**WHAT THE EXERCISE ASKS**.
Please answer these questions from the passage on Van Gogh's letter:
(a) What does Van Gogh believe is the best way of knowing the divine?
(b) What "free course" does he remark on having benefited from?
(c) In the closing metaphor, what do the children who look after the caged bird say about him?

And yet as cut off from the capacity for affection as he may feel, Van Gogh nonetheless believes that love is the only conduit to connecting with one’s purpose, with divinity itself:

I’m always inclined to believe that the best way of knowing [the divine] is to love a great deal. Love that friend, that person, that thing, whatever you like, you’ll be on the right path to knowing more thoroughly, afterwards; that’s what I say to myself. But you must love with a high, serious intimate sympathy, with a will, with intelligence, and you must always seek to know more thoroughly, better, and more.

Remarking on having benefited from “the free course at the great university of poverty,” Van Gogh envisions finding his purpose after a long period of floundering:

One who has been rolling along for ages as if tossed on a stormy sea arrives at his destination at last; one who has seemed good for nothing, incapable of filling any position, any role, finds one in the end, and, active and capable of action, shows himself entirely differently from what he had seemed at first sight.

Once again, he appeals to his brother to see him as “something other than some sort of idler” and to learn to distinguish between the two types of idling, the destructive and the constructive:

There are idlers and idlers, who form a contrast.

There’s the one who’s an idler through laziness and weakness of character, through the baseness of his nature… Then there’s the other idler, the idler truly despite himself, who is gnawed inwardly by a great desire for action, who does nothing because he finds it impossible to do anything since he’s imprisoned in something, so to speak, because he doesn’t have what he would need to be productive, because the inevitability of circumstances is reducing him to this point. Such a person doesn’t’ always know himself what he could do, but he feels by instinct, I’m good for something, even so! I feel I have a raison d’être! I know that I could be a quite different man! For what then could I be of use, for what could I serve! There’s something within me, so what is it! That’s an entirely different idler.

Bleeding from Van Gogh’s words is the hope that his brother would see him not as the first but as the second kind of “idler” — a hope he amplifies with a moving metaphor in closing the lengthy letter, one that speaks with harrowing elegance to the hastiness with which we tend to judge others and to mistake their circumstances for their capabilities:

In the springtime a bird in a cage knows very well that there’s something he’d be good for; he feels very clearly that there’s something to be done but he can’t do it; what it is he can’t clearly remember,and he has vague ideas and says to himself, “the others are building their nests and making their little ones and raising the brood,” and he bangs his head against the bars of his cage. And then the cage stays there and the bird is mad with suffering. “Look, there’s an idler,” says another passing bird — that fellow’s a sort of man of leisure. And yet the prisoner lives and doesn’t die; nothing of what’s going on within shows outside, he’s in good health, he’s rather cheerful in the sunshine. But then comes the season of migration. A bout of melancholy — but, say the children who look after him, he’s got everything that he needs in his cage, after all — but he looks at the sky outside, heavy with storm clouds, and within himself feels a rebellion against fate. I’m in a cage, I’m in a cage, and so I lack for nothing, you fools! Me, I have everything I need! Ah, for pity’s sake, freedom, to be a bird like other birds!

**AVAILABLE DATA**.

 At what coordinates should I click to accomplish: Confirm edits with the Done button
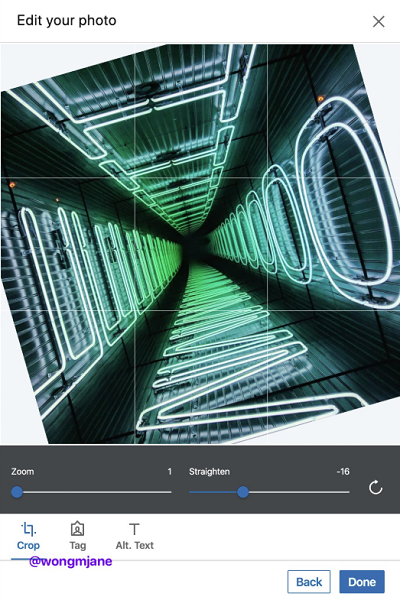click(x=362, y=582)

**SOLUTION BELOW**.
(a) To love a great deal.
(b) The free course at the great university of poverty.
(c) That he has everything he needs in his cage.